Tell you the truth, that comment shook me up a little. It wasn’t so much what she said but the way she said it, the b
itterness in her voice, and the way she looked . . . like I wasn’t even there, like I wasn’t lying right beside her in the bed.
Anyway, Miriam doesn’t trust Ed no more, but she doesn’t want to leave him because of the kids. So she goes all detective on his ass: when he’s in the shower, she checks his e-mail and his texts. And that’s when the shit really hits the fan.
I’ll kill Miriam if you don’t divorce her.

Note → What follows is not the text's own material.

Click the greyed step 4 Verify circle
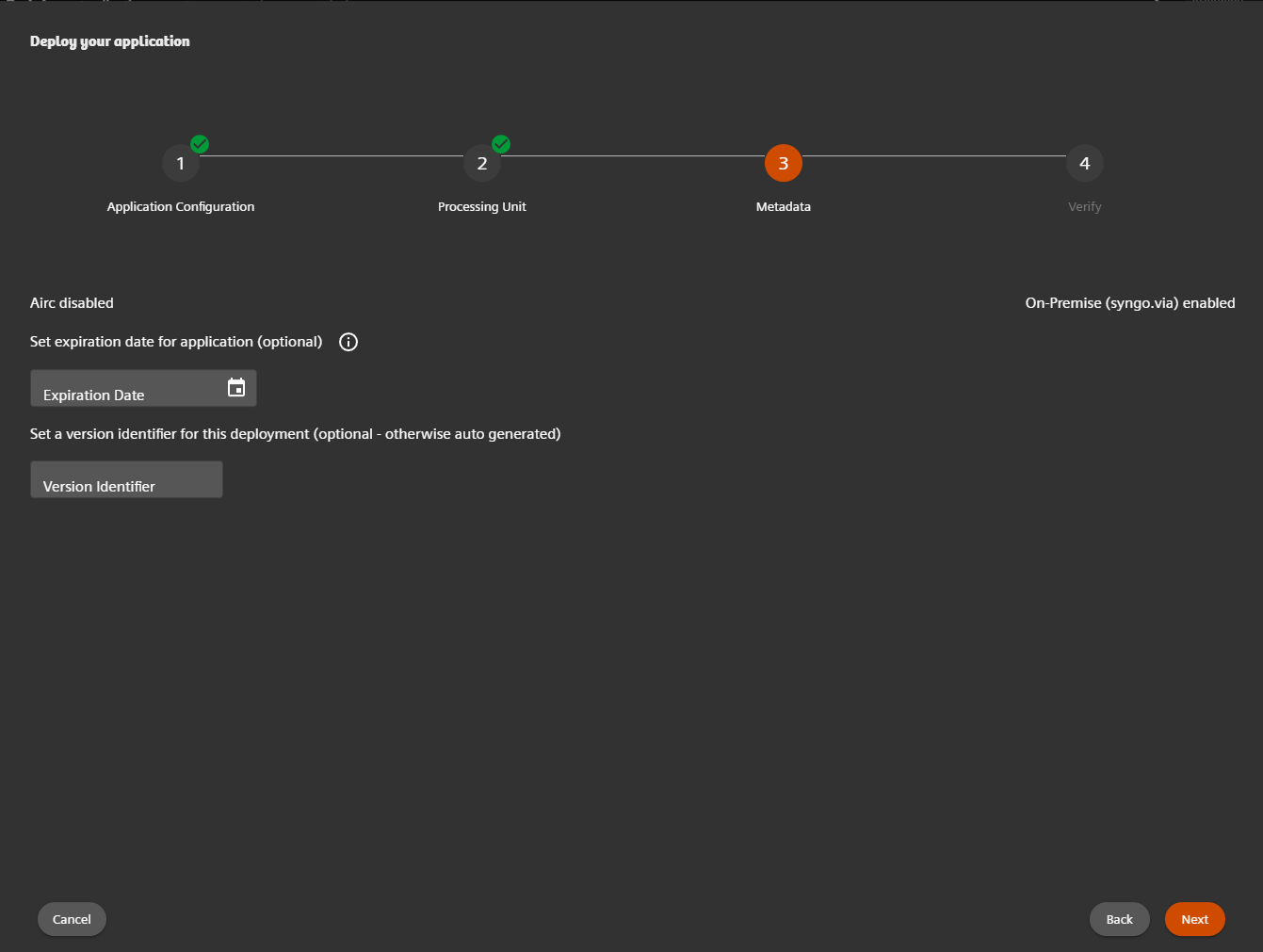pos(1084,162)
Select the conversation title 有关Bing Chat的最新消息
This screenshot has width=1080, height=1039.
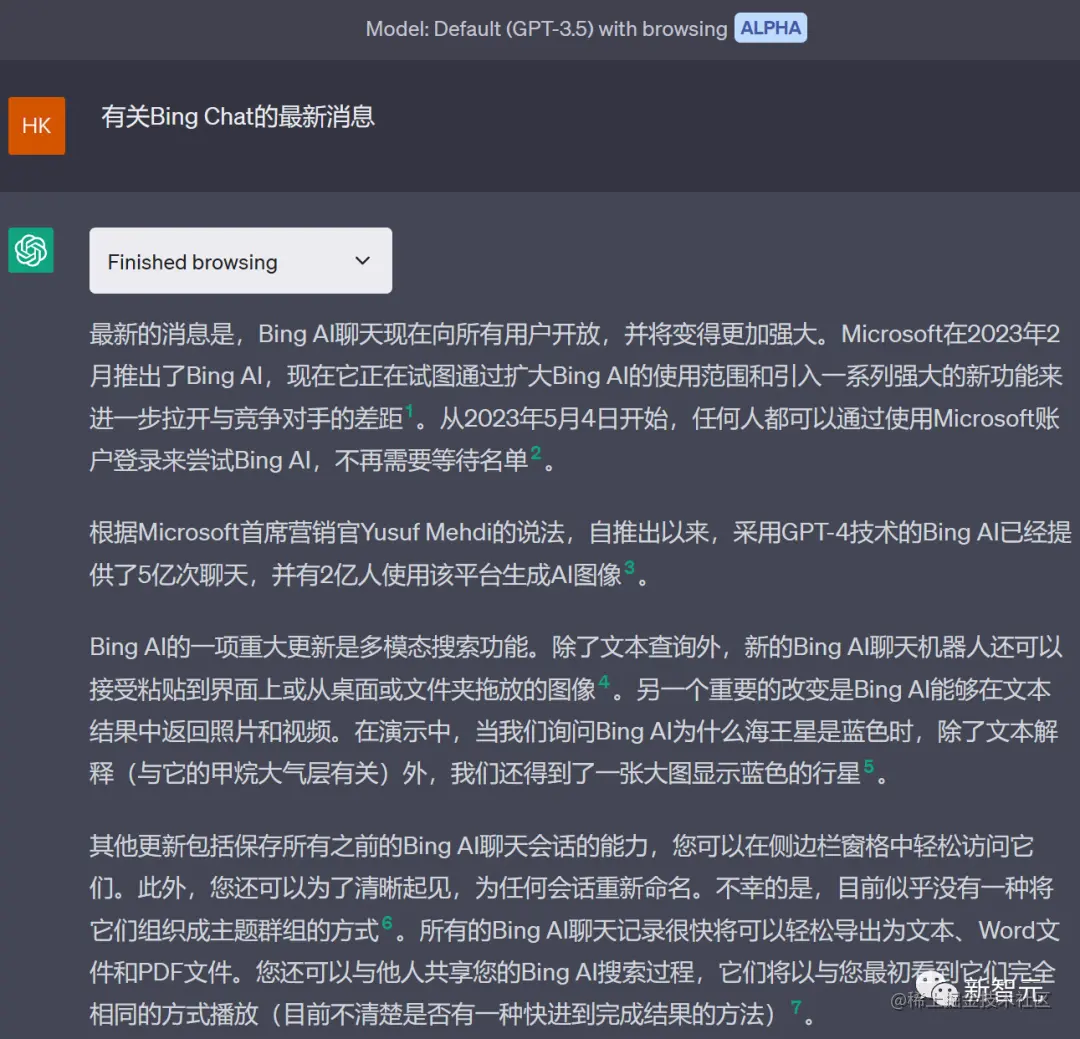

You’d better get rid of your daughters. My patience is running out.
You’re mine!!!
I hate Miriam.
Miriam’s a cunt and has to die.
And then there are Ed’s wimpy responses:
Calm down, sweetheart.
I need more time.
I love you.
This is all pretty recent, by the way. I was with Miriam just last night, and she brought me up to speed.
So now I gotta be careful what I write. I don’t want to screw anybody over until I’m 100 percent sure. I know what it’s like to be blamed for shit I didn’t do. I mean, how many times have we had the cops at the door because so-and-so made a crack and everybody’s all, It must’ve been Armin who done it?
How am I supposed to prove I didn’t, right?
I mean, come on!
* * *
Look, I figure you’d probably freak if you found out your husband’s lover wanted you dead, right? So I told Miriam maybe she ought to report it. Which, by the way, sounded really weird coming out of my mouth. Report it? Like the cop on the corner is your friend, right? But I just didn’t trust the situation. I was worried about Miriam.
“This is private,” she said. “I don’t want the girls to hear anything about it. I’ll deal with it.” And then she climbed on top of me and drove me out of my gourd with her tongue. We fucked like we never fucked before, like . . . well, like wild animals. It was like Miriam squeezed herself inside of me. She bit me, licked me, raked my back with her long sharp nails, sucked my balls—Jesus, I thought I was about to black out—and meanwhile she whispered all this shit I figured was meant to stir me up and make our coming even more explosive, words and sentences I didn’t really absorb—you know what I mean, we all say weird stuff when we’re excited. I mean, I get it that Miriam wished the bitch was dead and I’m not a baby, I’ve got a pretty rich imagination myself, if you get my drift, I’ve downloaded some illegal videos—you know, where Somebody A really hurts Somebody B, hits her, beats her with whips, cuts her with razors, tortures her—snuff films, I mean, that shit’s fucked up.